Top of Dataset records
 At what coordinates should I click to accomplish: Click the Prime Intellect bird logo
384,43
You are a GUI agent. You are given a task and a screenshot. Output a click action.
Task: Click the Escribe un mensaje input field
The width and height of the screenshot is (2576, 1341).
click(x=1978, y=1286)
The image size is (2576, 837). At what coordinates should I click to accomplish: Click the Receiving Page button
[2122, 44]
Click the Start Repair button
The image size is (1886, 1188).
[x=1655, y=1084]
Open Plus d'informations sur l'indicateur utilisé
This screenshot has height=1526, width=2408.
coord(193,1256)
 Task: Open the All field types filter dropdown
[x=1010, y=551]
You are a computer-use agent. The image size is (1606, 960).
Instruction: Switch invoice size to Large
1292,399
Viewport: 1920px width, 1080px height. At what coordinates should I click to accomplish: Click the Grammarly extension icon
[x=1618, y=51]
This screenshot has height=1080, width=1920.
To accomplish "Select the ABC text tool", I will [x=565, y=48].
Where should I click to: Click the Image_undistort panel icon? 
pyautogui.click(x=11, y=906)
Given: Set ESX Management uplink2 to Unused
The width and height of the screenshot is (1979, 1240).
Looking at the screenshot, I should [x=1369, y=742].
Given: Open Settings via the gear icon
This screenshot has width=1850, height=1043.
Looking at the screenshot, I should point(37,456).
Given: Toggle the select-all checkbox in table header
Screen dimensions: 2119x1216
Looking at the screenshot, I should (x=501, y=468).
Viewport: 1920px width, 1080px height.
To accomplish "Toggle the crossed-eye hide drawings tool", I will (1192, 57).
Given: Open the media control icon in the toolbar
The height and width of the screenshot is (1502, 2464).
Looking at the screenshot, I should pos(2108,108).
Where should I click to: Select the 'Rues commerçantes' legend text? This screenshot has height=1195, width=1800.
Bottom of Dataset records
### Problem to solve
I need each line of the entries that holds the string "Toggle" located and copied.

### Answer for the task
Given: Toggle the select-all checkbox in table header
To accomplish "Toggle the crossed-eye hide drawings tool", I will (1192, 57).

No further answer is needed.